== Items ==

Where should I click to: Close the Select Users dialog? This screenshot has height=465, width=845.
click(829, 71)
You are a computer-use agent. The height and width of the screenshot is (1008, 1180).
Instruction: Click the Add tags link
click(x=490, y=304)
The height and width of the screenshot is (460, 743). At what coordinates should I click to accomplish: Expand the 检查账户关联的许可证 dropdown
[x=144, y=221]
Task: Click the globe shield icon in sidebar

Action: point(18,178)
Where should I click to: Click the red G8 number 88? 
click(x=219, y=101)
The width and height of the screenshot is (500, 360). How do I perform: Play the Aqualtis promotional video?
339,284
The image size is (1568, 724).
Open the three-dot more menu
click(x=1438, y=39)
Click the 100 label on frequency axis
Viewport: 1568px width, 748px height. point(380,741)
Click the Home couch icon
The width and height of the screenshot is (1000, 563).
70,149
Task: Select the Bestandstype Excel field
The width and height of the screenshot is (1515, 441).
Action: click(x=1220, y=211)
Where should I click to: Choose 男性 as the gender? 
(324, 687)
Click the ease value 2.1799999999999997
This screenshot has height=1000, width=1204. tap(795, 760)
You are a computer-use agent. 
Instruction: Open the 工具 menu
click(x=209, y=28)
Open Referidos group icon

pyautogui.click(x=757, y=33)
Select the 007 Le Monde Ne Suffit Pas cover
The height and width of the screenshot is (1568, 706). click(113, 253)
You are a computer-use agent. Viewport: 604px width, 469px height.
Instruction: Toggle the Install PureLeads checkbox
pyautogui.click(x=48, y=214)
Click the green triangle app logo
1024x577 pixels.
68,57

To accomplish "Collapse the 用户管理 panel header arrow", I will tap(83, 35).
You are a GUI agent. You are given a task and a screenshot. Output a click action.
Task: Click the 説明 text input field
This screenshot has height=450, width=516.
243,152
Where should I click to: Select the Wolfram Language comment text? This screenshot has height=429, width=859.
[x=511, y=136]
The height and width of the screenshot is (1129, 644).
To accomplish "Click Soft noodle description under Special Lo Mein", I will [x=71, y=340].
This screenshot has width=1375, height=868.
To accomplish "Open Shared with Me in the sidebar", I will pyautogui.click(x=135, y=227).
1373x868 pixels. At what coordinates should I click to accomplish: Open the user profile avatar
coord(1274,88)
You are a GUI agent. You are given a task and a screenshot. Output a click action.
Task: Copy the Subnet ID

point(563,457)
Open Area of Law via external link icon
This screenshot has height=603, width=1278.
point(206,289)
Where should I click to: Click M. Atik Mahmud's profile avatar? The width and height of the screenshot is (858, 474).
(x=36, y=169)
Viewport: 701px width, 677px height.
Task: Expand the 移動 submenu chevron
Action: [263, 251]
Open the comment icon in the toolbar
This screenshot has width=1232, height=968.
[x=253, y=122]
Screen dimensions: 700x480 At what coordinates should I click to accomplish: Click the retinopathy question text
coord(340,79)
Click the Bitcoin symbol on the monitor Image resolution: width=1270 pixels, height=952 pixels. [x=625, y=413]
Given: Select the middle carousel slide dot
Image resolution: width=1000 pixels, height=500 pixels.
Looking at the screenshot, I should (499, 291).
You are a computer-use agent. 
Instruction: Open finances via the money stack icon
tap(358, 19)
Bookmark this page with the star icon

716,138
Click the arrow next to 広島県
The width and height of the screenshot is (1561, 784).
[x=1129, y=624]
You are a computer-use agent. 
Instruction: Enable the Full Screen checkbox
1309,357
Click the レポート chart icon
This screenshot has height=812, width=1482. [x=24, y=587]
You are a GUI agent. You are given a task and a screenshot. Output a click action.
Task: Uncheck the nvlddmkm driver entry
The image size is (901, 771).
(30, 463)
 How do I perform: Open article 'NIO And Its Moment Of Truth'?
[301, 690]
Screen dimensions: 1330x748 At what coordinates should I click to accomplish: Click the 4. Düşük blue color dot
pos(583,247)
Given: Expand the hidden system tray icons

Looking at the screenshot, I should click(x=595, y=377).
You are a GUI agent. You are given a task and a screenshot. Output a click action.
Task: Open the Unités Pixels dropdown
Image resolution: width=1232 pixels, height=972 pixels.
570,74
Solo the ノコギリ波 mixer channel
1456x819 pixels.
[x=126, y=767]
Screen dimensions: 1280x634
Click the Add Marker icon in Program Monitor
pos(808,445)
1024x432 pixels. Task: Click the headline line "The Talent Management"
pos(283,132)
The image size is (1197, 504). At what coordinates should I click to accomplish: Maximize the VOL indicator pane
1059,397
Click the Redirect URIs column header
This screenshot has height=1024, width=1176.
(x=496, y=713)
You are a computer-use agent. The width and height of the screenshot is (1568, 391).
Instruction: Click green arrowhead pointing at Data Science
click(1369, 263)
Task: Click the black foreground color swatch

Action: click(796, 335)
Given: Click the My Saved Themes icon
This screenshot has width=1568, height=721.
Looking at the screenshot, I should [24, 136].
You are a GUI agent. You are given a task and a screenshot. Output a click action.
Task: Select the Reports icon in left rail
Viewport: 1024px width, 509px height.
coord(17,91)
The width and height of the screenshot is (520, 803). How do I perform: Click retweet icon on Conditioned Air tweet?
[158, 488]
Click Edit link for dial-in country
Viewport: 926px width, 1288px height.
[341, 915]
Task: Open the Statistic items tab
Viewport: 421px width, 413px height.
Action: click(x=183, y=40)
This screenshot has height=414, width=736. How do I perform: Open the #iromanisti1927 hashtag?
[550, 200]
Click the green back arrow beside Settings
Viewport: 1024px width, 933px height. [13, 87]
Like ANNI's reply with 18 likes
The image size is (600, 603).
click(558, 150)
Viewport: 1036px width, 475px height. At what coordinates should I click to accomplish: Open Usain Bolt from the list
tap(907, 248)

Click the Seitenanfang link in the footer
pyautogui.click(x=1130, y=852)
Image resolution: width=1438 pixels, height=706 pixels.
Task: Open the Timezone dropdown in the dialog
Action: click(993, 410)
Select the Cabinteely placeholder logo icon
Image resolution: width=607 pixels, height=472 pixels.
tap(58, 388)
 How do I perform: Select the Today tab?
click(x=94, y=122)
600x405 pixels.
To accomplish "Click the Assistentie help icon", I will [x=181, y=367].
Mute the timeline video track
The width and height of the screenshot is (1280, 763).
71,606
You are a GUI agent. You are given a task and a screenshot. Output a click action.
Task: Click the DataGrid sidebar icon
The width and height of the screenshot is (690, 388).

===

Exercise prompt:
Scale everything from the start of the items down through the line containing "click(x=490, y=304)". Reproduce each of those lines, but multiply only the click coordinates in the answers by 1.4 and round them to whole numbers, with halves rounding up.

Complete answer:
Where should I click to: Close the Select Users dialog? This screenshot has height=465, width=845.
click(1161, 99)
You are a computer-use agent. The height and width of the screenshot is (1008, 1180).
Instruction: Click the Add tags link
click(x=686, y=426)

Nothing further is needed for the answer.